-- Opening Marker --

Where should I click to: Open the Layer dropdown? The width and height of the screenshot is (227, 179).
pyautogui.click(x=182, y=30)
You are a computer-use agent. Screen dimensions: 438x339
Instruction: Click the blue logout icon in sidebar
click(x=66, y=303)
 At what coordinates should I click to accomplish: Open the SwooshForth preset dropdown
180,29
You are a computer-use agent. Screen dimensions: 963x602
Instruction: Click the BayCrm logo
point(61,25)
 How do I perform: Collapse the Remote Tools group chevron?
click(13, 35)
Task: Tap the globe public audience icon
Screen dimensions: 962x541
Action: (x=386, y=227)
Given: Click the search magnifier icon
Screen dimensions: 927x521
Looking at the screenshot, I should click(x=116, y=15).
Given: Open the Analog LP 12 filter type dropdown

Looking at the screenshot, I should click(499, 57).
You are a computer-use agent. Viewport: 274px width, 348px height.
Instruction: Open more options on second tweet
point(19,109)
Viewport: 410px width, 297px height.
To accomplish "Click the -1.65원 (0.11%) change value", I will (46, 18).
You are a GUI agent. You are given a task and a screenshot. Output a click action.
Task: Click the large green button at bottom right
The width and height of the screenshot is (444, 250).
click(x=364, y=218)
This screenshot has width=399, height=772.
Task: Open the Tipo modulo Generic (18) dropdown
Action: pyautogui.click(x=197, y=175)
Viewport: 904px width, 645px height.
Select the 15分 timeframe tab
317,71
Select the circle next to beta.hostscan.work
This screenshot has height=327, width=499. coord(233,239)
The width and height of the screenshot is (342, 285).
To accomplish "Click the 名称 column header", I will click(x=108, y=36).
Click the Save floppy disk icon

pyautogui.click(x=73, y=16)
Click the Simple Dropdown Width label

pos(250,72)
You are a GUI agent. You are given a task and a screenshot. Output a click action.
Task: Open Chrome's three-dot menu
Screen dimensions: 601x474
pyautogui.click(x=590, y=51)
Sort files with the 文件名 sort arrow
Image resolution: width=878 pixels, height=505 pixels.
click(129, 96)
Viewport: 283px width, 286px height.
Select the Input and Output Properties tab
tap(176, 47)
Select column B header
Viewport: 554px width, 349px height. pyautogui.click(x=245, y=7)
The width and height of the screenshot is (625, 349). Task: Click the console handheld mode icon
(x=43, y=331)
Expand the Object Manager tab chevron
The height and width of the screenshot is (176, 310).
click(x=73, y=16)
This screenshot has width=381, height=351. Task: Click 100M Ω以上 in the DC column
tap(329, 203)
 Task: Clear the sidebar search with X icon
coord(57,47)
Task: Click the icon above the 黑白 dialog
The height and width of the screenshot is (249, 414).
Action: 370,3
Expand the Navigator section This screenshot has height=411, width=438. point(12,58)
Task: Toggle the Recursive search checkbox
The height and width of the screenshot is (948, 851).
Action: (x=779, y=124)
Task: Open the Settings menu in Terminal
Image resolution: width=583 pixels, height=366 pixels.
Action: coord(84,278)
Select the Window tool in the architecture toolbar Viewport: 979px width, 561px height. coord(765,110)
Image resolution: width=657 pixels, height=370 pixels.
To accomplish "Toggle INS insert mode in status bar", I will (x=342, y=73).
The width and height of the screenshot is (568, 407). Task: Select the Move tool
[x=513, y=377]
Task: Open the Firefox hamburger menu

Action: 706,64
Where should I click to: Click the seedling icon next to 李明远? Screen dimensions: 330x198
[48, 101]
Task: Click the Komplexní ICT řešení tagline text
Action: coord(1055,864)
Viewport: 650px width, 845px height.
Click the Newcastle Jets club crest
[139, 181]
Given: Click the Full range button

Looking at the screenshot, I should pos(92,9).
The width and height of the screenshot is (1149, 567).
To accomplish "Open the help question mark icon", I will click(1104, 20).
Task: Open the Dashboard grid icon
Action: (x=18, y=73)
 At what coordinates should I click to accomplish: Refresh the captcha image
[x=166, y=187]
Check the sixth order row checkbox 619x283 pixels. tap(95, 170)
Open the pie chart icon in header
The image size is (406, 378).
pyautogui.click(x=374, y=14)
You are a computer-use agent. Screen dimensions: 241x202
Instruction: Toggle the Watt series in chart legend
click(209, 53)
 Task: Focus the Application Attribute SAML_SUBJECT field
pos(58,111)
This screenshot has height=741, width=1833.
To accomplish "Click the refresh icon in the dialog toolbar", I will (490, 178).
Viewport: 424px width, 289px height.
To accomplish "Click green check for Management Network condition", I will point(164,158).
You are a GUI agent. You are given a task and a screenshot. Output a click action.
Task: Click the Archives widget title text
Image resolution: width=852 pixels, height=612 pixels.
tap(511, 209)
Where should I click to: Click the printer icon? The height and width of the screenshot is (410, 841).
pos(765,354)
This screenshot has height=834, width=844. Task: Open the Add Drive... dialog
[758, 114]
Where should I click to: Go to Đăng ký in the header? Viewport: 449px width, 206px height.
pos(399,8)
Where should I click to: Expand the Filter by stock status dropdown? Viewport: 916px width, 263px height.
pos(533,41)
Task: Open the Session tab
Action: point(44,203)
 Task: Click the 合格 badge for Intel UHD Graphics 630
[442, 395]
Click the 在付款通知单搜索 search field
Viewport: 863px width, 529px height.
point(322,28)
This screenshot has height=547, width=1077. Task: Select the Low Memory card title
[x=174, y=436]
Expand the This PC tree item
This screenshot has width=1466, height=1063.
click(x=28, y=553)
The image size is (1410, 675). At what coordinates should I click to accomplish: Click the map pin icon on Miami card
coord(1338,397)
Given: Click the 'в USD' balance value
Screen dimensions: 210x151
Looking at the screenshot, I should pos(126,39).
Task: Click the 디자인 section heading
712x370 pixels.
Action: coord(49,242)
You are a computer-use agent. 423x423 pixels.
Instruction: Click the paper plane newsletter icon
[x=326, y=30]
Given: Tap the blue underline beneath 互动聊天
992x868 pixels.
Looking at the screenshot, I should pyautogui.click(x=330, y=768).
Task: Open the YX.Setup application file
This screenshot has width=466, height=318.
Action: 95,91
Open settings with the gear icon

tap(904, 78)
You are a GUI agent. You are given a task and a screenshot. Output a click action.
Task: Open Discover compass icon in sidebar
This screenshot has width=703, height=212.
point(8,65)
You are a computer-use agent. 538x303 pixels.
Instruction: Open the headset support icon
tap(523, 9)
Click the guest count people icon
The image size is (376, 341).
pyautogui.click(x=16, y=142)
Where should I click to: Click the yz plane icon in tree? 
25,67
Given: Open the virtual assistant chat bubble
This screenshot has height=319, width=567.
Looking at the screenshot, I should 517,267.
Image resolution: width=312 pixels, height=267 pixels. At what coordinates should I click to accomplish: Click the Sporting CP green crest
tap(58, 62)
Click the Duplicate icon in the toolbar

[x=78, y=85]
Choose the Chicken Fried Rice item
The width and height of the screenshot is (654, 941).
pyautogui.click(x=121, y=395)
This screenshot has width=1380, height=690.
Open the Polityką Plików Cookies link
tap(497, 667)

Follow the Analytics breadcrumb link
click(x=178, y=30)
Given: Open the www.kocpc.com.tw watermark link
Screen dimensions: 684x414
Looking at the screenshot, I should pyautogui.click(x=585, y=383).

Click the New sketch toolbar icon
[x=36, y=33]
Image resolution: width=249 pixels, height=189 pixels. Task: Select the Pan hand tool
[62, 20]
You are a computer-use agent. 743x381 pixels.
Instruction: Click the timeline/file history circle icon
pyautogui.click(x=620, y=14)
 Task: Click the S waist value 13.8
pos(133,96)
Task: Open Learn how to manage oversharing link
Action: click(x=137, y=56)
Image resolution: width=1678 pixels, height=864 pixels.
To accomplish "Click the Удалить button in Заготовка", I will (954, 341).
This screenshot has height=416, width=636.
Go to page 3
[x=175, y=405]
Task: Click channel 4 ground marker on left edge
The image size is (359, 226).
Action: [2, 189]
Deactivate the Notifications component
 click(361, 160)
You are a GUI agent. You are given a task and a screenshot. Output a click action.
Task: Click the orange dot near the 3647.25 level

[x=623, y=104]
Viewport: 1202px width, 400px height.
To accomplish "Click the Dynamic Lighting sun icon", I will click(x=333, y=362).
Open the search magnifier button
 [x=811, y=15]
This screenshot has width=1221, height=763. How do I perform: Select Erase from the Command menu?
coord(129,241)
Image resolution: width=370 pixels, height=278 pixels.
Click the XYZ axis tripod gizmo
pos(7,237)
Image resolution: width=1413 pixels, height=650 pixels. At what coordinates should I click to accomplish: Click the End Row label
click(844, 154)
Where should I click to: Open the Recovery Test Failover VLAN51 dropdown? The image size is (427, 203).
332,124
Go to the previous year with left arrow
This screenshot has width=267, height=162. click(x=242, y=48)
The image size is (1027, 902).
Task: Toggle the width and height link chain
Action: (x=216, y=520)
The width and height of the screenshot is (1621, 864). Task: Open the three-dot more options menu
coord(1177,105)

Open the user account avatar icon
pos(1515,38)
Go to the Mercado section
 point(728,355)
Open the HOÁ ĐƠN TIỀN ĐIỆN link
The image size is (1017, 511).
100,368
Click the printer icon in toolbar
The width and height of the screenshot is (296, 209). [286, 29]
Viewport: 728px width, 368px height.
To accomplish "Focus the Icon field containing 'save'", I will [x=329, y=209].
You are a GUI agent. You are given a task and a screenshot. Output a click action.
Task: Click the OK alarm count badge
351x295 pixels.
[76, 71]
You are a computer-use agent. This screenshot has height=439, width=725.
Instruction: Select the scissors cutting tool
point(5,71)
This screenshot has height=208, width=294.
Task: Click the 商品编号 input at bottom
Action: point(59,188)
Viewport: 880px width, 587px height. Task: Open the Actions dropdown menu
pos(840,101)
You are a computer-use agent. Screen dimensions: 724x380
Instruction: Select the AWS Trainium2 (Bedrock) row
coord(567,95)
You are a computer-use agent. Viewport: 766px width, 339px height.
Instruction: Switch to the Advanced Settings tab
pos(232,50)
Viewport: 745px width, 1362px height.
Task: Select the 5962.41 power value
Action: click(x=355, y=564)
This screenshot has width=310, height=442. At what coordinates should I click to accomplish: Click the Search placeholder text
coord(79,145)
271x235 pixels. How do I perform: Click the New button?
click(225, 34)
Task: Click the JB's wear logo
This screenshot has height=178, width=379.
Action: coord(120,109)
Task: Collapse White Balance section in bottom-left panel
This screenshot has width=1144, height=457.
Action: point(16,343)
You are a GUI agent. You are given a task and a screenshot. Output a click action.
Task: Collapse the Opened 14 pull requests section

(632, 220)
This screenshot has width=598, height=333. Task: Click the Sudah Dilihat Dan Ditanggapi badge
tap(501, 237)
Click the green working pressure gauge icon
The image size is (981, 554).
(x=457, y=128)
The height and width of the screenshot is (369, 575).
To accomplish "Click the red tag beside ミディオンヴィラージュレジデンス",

-- Closing Marker --

-- Assigned task --
Where in the records does the string "checkbox" appear? Copy every line that has it.

-- Answer section --
Task: Toggle the Recursive search checkbox
Check the sixth order row checkbox 619x283 pixels. tap(95, 170)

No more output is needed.